Segundo o relato da expedição de canoa, quais bagagens foram levadas na subida do barranco em Iguatama? Liste todas.

Texto fornecido –
◆ ◆ ◆
Diante dos problemas e da falta de perspectivas de que essas corredeiras terminassem um dia, eu já estava quase decidido a abortar a expedição, assim que chegasse em um lugar onde pudesse ser socorrido. Isso porque, se eu chamasse por socorro àquela hora, não imaginava como alguém chegaria até lá, a não ser por helicóptero! E eu não queria passar por esse vexame: não estava em perigo, apenas exausto!
Quando já estava prestes a desistir, finalmente, em uma curva de rio, encontrei um barco a motor, com pescadores a bordo. Pensei: "se eles estão com esse tipo de embarcação é porque as corredeiras terminaram!". Pois, até então, nenhum barco a motor poderia passar por aquelas corredeiras.
De fato, perguntando aos pescadores, eles me confirmaram a notícia que esperava tão ansiosamente: era o fim das corredeiras! Remei com a maior disposição de minha vida e, depois de algumas horas, cheguei a uma ponte que liga Piunhi a São Roque de Minas, e sobre a qual eu sabia existir um restaurante, o do Beto, minha salvação!
Antes disso eu passei pela confluência do São Francisco com o Samburá. Há uma controvérsia a respeito da nascente do São Framcisco: alguns chamam a parte que passei de "Francisquinho" e ao rio que nasce da junção desses dois de "verdadeiro São Francisco". Isso porque o Samburá tem maior volume de águas do que o "Francisquinho" (com todo o meu respeito!).
Dizem até que existem duas nascentes: uma, histórica, que é a da Serra da Canastra, de onde vim; outra, geográfica, que é a do Samburá. Polêmicas à parte, cheguei, como disse, ao restaurante do Beto, onde jantei com um grupo de pescadores e passei ótimos momentos, conversando e cantando ao som de um violão e, pela primeira vez, consegui falar com a Luciana e com a Mory, que já estavam desesperadas por notícias! Mas não consegui falar com a Mônica...
Daí em diante foram dois dias de remada forte, e cheguei aqui, em Iguatama, onde me encontro agora. Mais uma surpresa: a cidade não chega à margem do rio, ou melhor, não há acesso pelo rio, a não ser subindo pelo barranco íngreme e barrento, uns 12 metros de altura!
A explicação é óbvia: na temporada de chuvas o rio chega a subir mais de 10 metros e cobre tudo, campos e plantações, atingindo a ponte. Tive que deixar a canoa no rio e subir com um mínimo de bagagens: equipamentos eletrônicos, o remo curvo, a sacola de emergência, uma sacola com algumas roupas... o resto ficou no barco, amarrado à beira do rio... disseram-me que ninguém roubaria nada e tive que acreditar...
O dono de um rancho a beira-rio me ajudou e guardou uma parte dos sacolões, além de me indicar um hotel bem próximo, onde me hospedei. Daí começaram as surpresas e alegrias dessa magnífica cidade.
O Bruno Barcelos, de São Roque de Minas, falou com um jornalista amigo seu, sobre minha expedição. Ele, que publica uma revista, "Circuito das Gerais", se interessou pelo assunto e resolveu vir de Belo Horizonte para me entrevistar. Seu nome: Clóvis Fonseca Closé Limongi, grande figura, que já considero meu amigo!
◆ ◆ ◆
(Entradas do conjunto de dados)
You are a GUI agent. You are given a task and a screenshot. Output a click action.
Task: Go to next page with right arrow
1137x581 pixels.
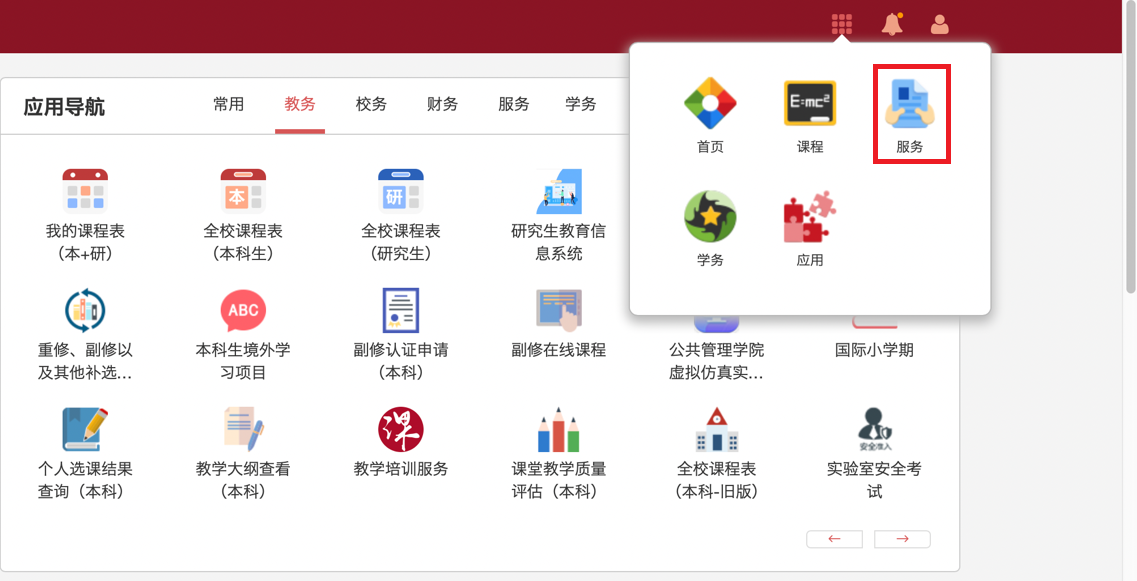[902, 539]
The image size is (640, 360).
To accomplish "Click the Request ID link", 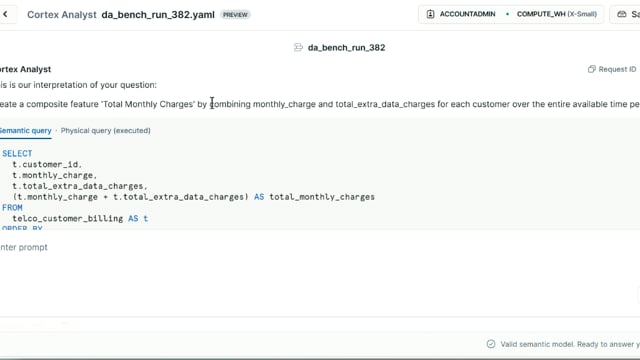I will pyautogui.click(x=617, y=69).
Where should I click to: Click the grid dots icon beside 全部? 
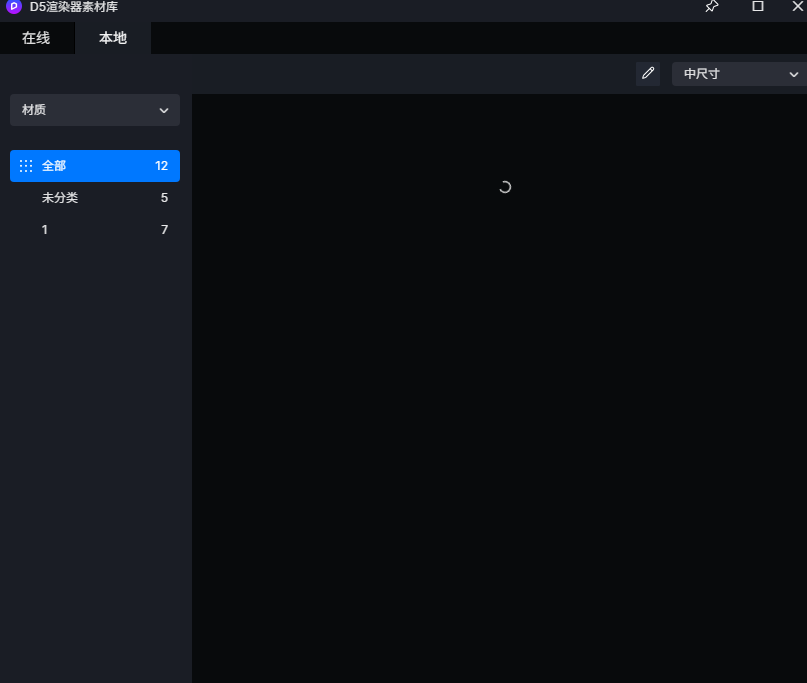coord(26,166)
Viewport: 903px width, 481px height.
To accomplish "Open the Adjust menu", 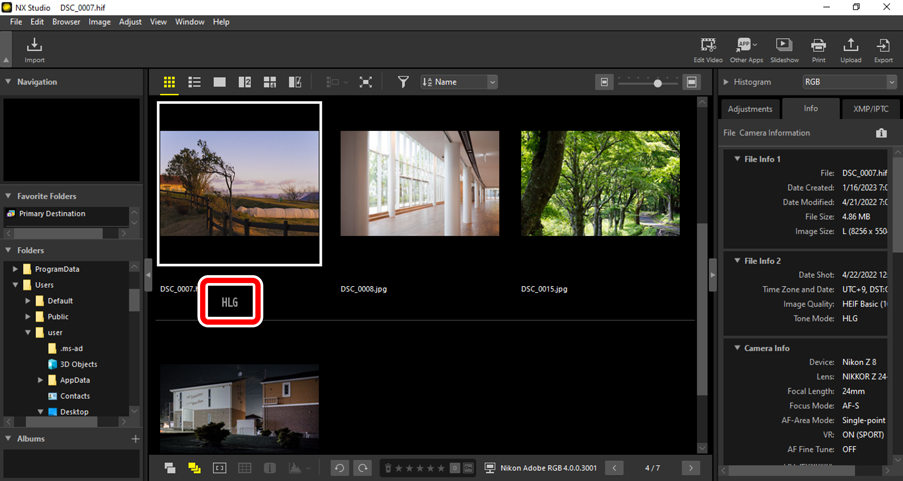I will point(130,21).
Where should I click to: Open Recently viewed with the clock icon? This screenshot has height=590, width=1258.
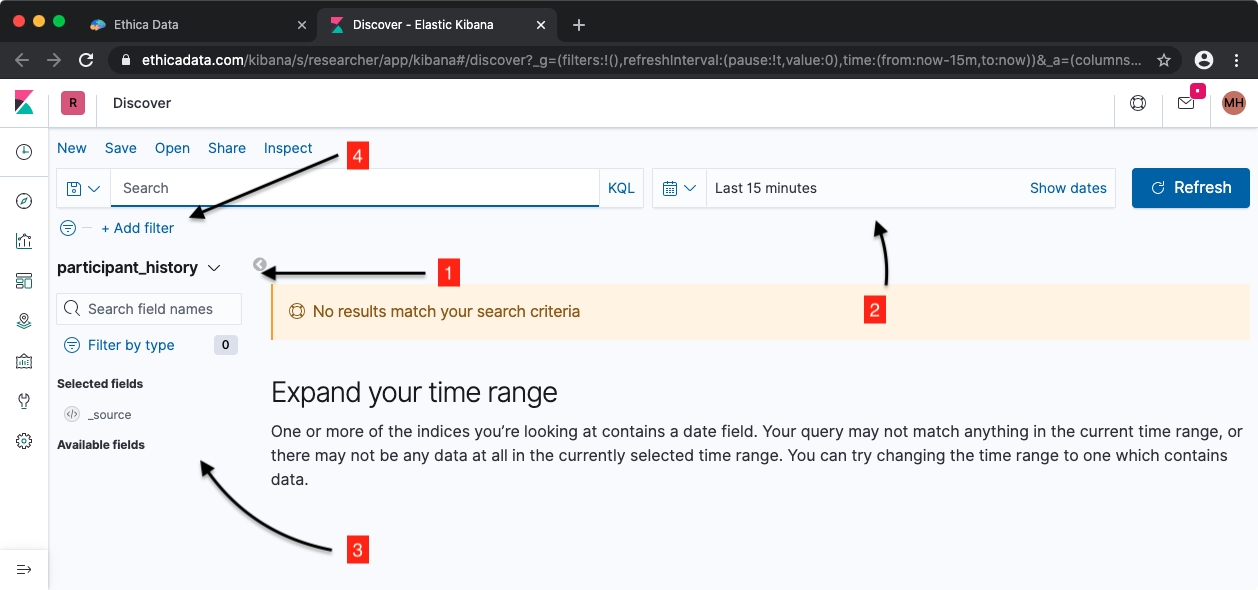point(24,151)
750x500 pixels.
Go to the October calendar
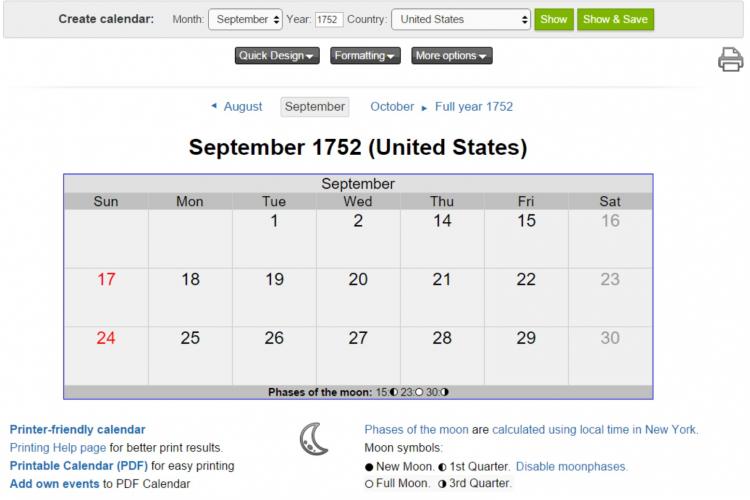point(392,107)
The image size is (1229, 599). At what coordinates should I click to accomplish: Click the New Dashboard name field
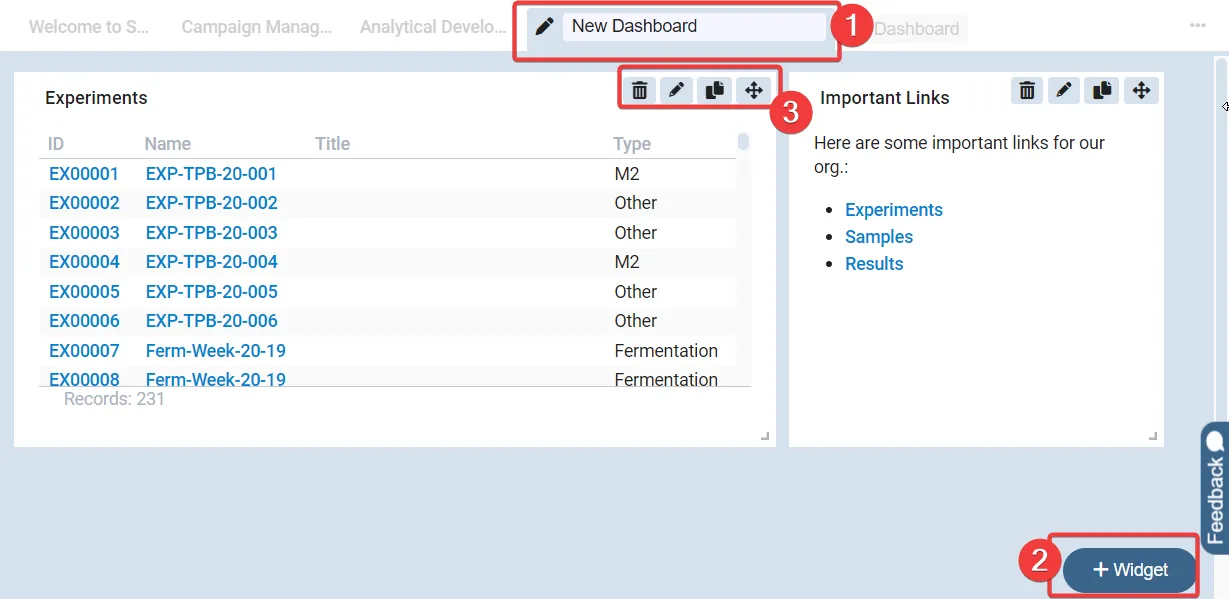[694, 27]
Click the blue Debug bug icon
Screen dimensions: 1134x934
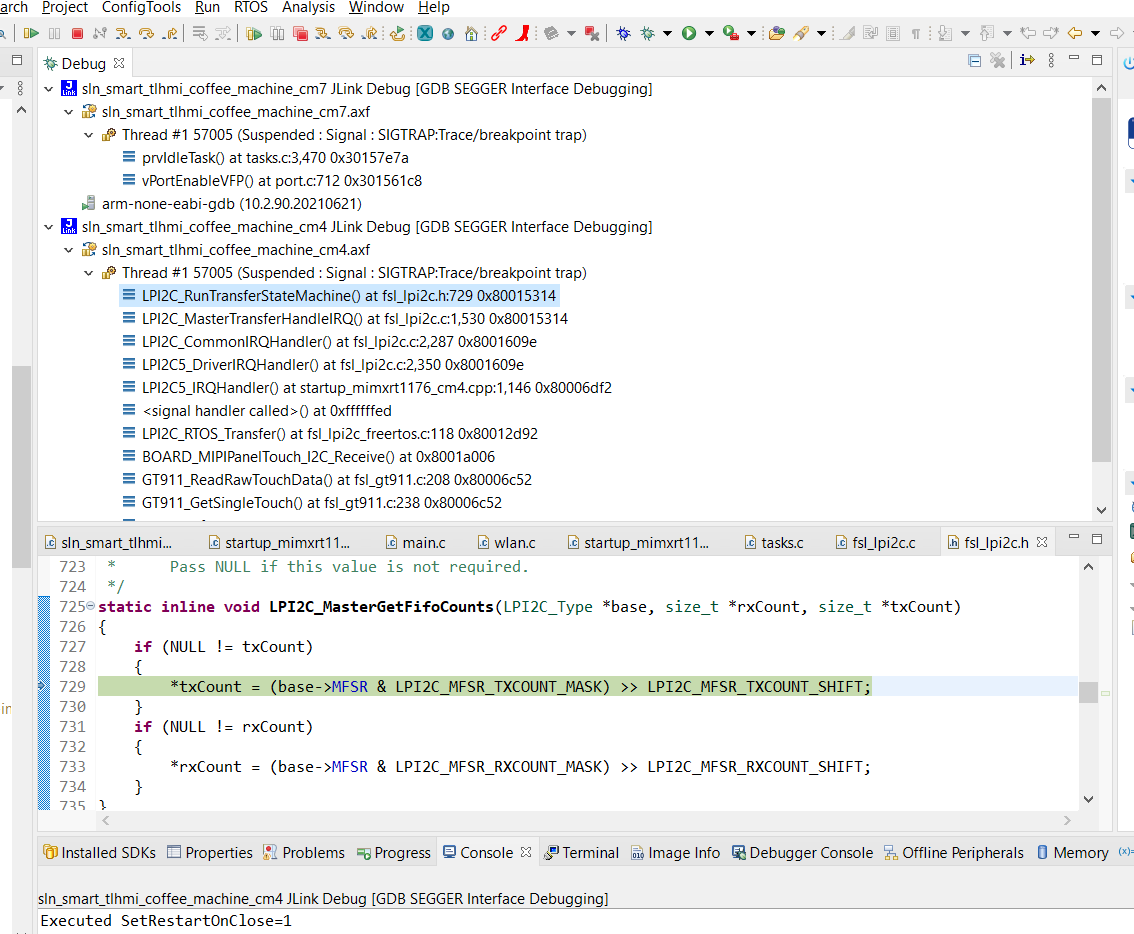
◆ ◆ ◆
Resposta escrita –
- equipamentos eletrônicos
- o remo curvo
- a sacola de emergência
- uma sacola com algumas roupas